▸ **EXERCISE PROMPT**
From the material below, set down exactly the lines that run from the one containing "At what coordinates should I click to accomplish: Click" to the one containing "Tap the back arrow icon", minus the pictures.

▸ **DATA FOR PROCESSING**
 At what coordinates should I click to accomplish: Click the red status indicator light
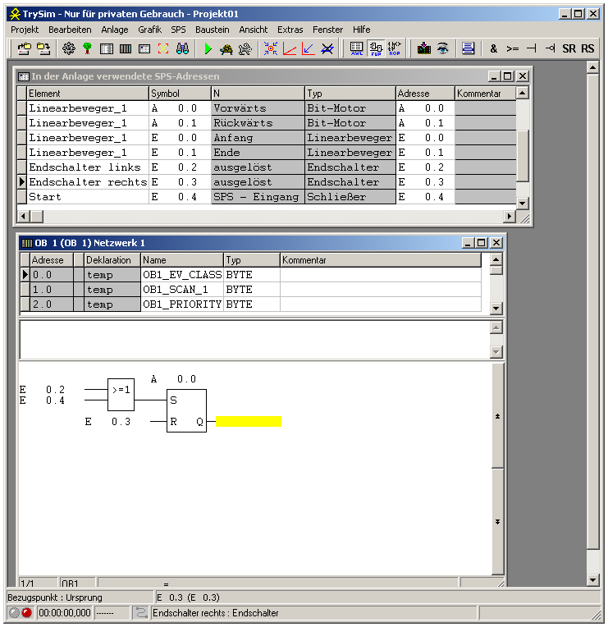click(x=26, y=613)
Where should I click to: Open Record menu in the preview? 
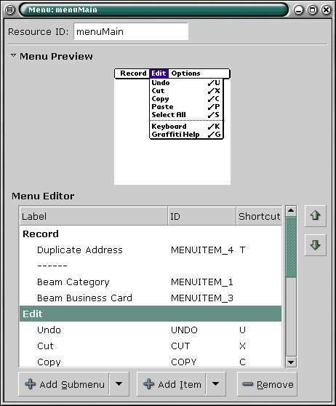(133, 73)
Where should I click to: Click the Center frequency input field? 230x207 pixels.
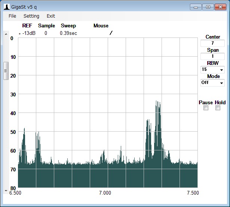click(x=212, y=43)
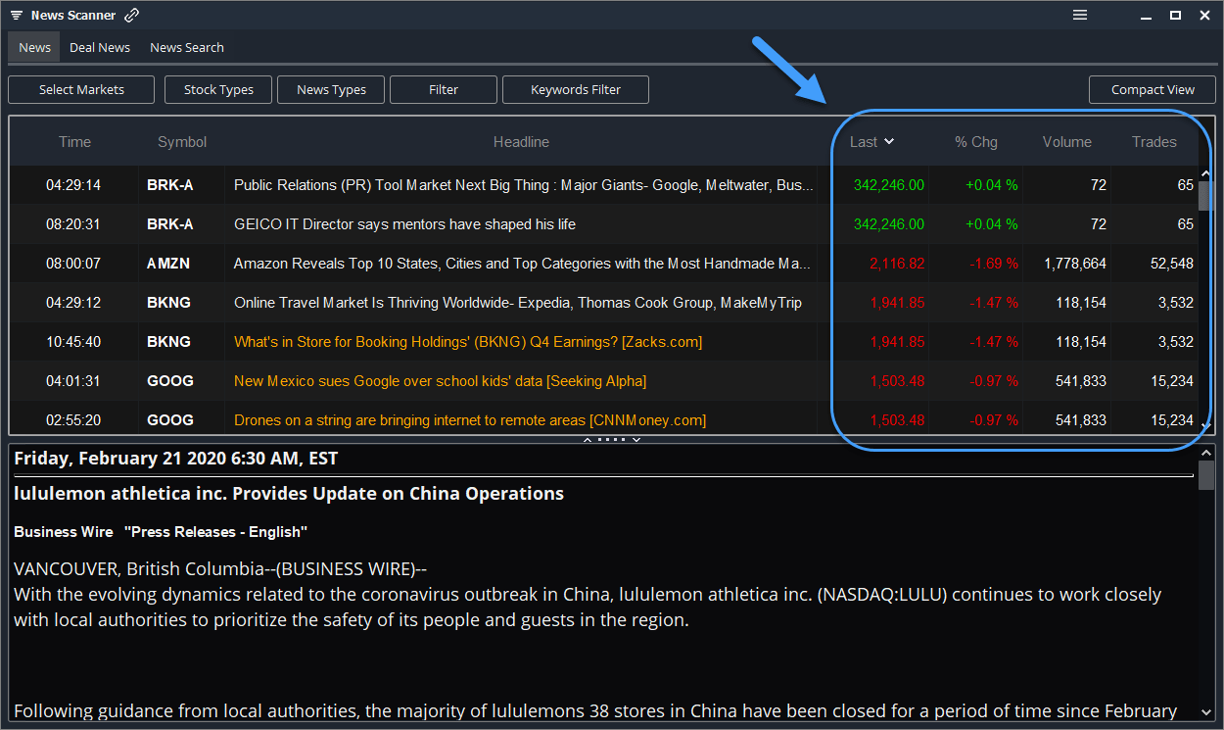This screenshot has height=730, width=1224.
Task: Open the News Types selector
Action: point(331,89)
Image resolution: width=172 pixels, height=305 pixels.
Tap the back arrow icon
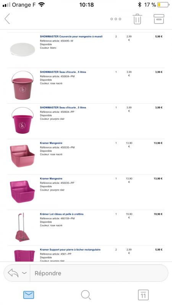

---

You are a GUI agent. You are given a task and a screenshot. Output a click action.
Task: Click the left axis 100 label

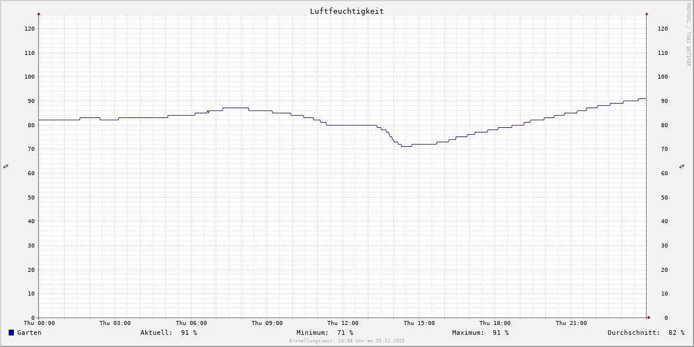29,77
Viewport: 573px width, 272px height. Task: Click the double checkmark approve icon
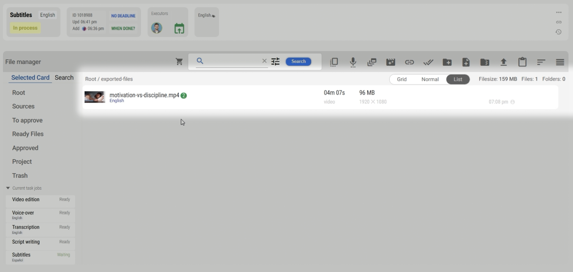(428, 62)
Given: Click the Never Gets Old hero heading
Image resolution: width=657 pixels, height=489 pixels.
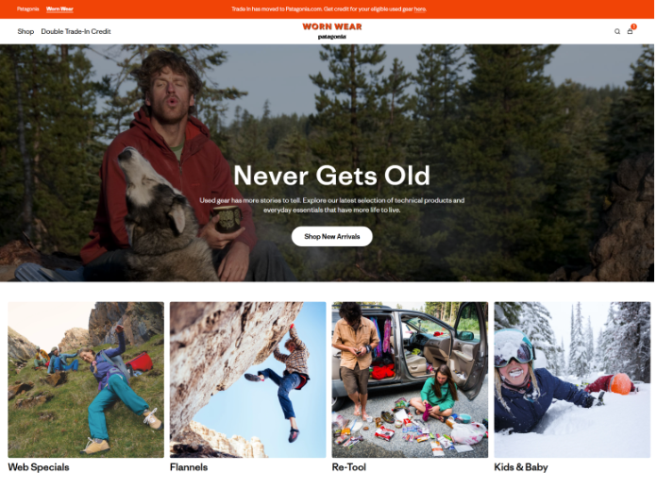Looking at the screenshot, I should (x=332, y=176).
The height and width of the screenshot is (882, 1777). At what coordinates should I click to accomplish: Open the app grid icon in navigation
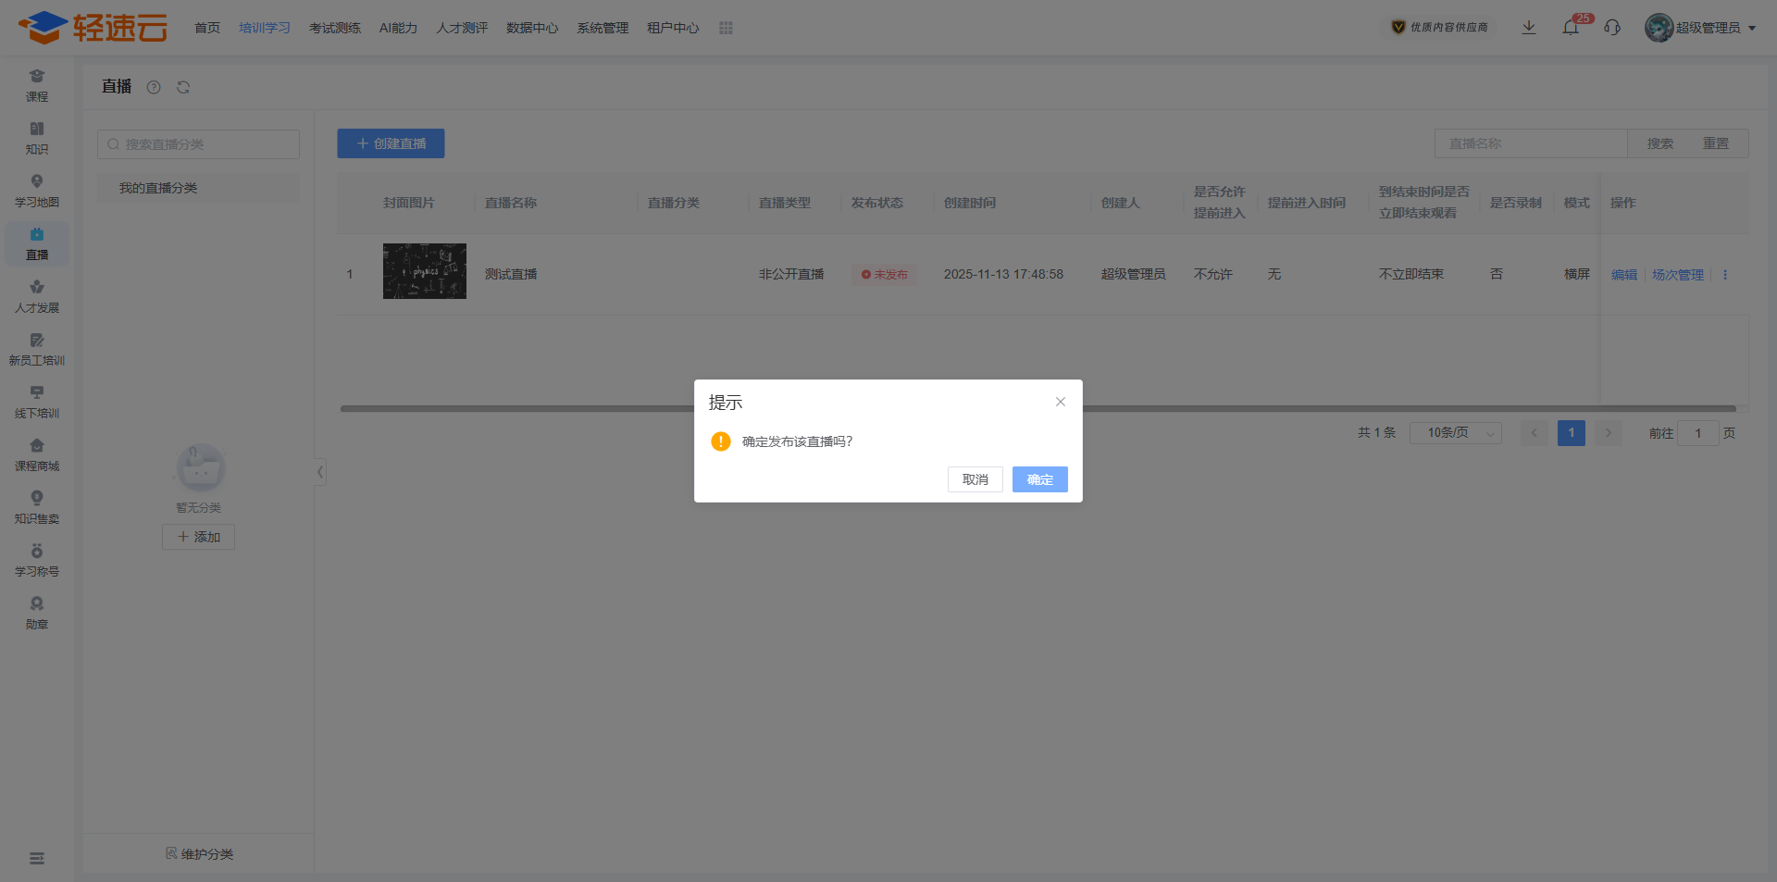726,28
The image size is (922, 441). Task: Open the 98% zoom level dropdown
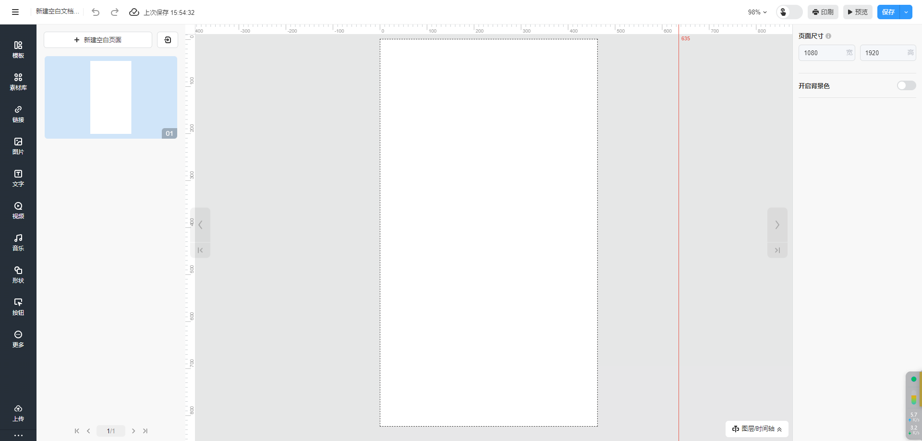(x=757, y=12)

---

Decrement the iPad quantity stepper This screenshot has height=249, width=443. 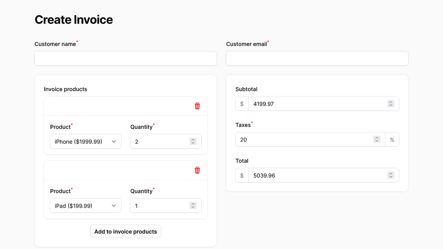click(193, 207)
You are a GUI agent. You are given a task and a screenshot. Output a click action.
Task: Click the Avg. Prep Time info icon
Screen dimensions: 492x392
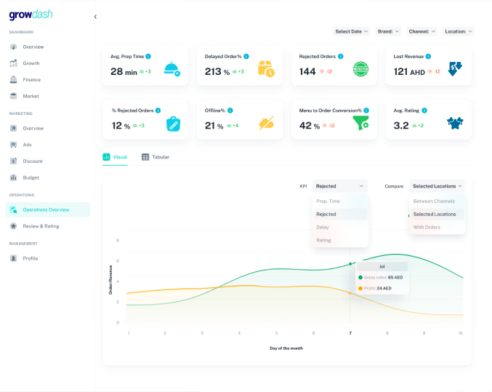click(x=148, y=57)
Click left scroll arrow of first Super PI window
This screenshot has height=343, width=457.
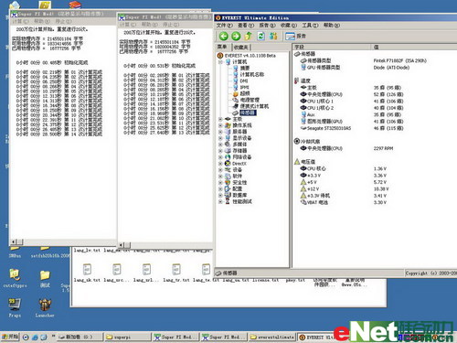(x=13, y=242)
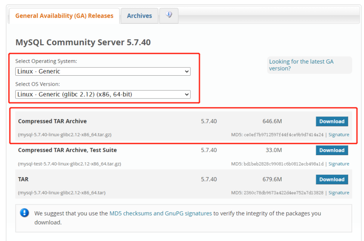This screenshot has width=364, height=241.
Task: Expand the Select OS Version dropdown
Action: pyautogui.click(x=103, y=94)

▸ **COMPLETED TASK**
 At what coordinates should I click to accomplish: Click the red status indicator light
click(x=26, y=613)
Where should I click to: Open Record menu in the preview? 
(133, 73)
Where should I click to: Click the Center frequency input field? 230x207 pixels.
click(x=212, y=43)
This screenshot has height=730, width=1224.
Task: Open the News Types selector
Action: point(331,89)
Image resolution: width=172 pixels, height=305 pixels.
Tap the back arrow icon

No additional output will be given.